Dabei geht es ausdrücklich nicht nur um ideale Standards, sondern auch um pragmatische Lösungen bei begrenzten Ressourcen und typischen Unsicherheiten im Museumsalltag. Die Teilnehmenden können gern ein eigenes „Objektsorgenkind“ mitbringen – also ein Objekt, einen Fall oder eine Fragestellung aus der eigenen Sammlungspraxis.
Referent
Marcel Steller leitet seit 2021 die städtischen Museen in Wittenberge. 2024 fand im Wittenberger Stadtmuseum ein Kooperationsprojekt zum Thema Sammeln/Entsammeln mit der Universität Würzburg statt, dass deutschlandweite Beachtung fand. Stellers Forschungsschwerpunkte liegen im Umgang mit Museumssammlungen, städtischen Identitäten und der Geschichte von Verkehr und Infrastrukturen.
Zuvor war der Referent wissenschaftlicher Mitarbeiter im Schloss- und Stadtmuseum Hoyerswerda. Er studierte Geschichts- und Kulturwissenschaften, Präsentation und Historische Urbanistik.
Programm
10.00–11.00
Ankommen und Orientierung
Begrüßung im Stadtmuseum Wittenberge; Führung durch Stadtmuseum und Magazin; anschließend gemeinsamer Ortswechsel ins Torwächterhaus.
11.00–12.30
Vom Angebot zur Annahme
Vorstellung der Teilnehmenden und ihrer „Objektsorgenkinder“. Kurzüberblick zu Museums- und Sammlungskonzept, Sammlungsprofil sowie Nachbar- und Partnermuseen. Besprochen werden gezielte und zufällige Annahme, transparente Informationen an Gebende, Schenkungsvertrag, Vor- und Nachteile eines Leihvertrages sowie die Frage nach dem Eingangsbuch.

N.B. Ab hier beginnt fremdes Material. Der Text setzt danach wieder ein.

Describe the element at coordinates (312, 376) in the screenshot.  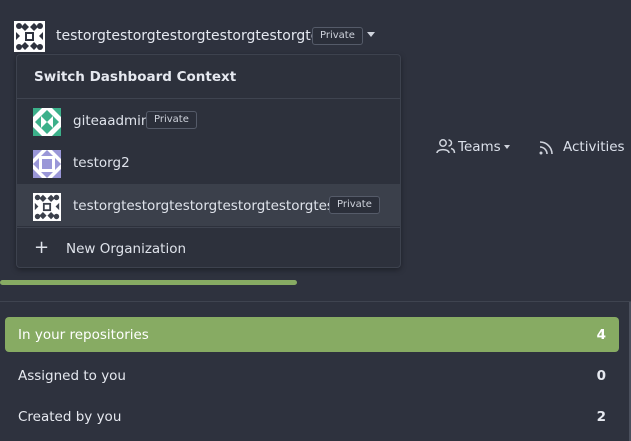
I see `filter-assigned-to-you: Assigned to you 0` at that location.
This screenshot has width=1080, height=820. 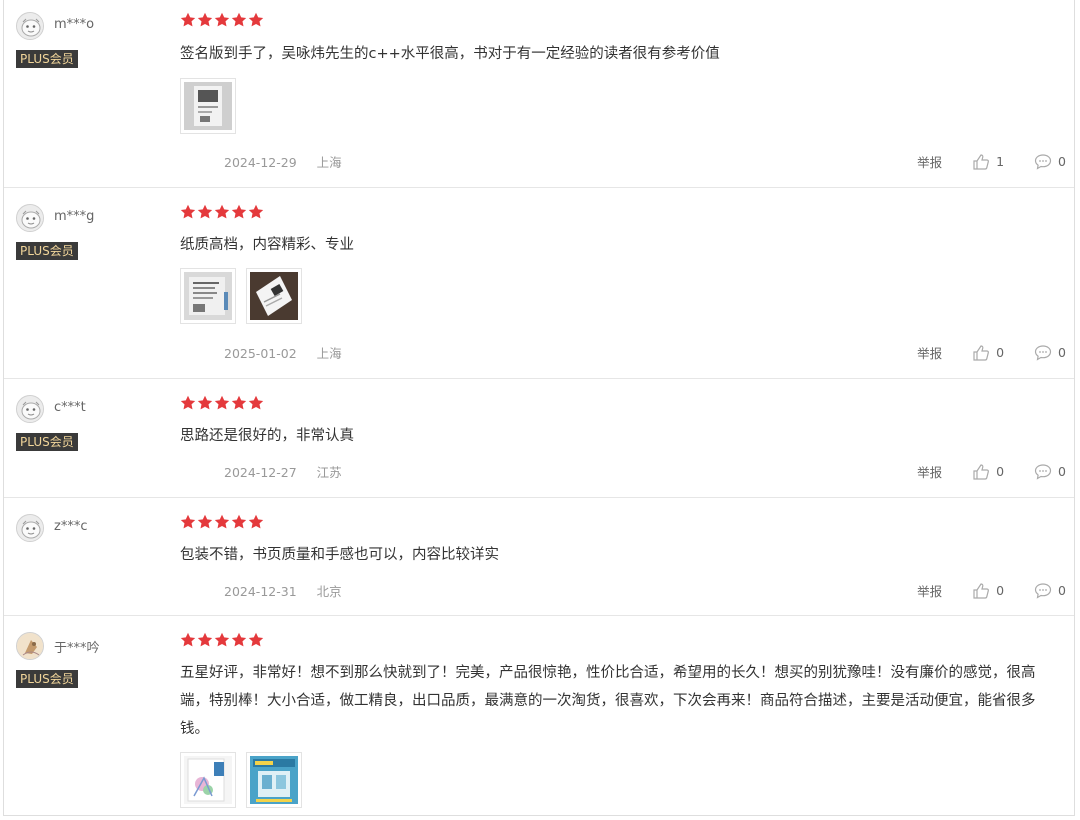 I want to click on review-text: 包装不错，书页质量和手感也可以，内容比较详实, so click(x=340, y=555).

Vom Annehmen zum Aufnehmen
Klärung des Unterschieds zwischen Annahme und Aufnahme: Prüfung von Sammelwürdigkeit, Provenienz, Aura, Relevanz für das Sammlungsprofil, Ausstellungsbezug und Besucher*innenrelevanz.
12.30-13.15
Mittagspause
13.15–14.30
Vom Objekt zur Dokumentation
Übung zur Objektbeschreibung: Inventarnummernvergabe und fachgerechtes Aufbringen der Nummer; typische Fehler und Standards. Einführung in die Objektfotografie und die Objektbeschreibung.
14.30–16.00
Werkstatt und Transfer
Grunddatenpflege, spätere Detaildateneingabe und Lagerung. Objektgeschichte: das Objekt als Prisma unterschiedlicher Zugänge.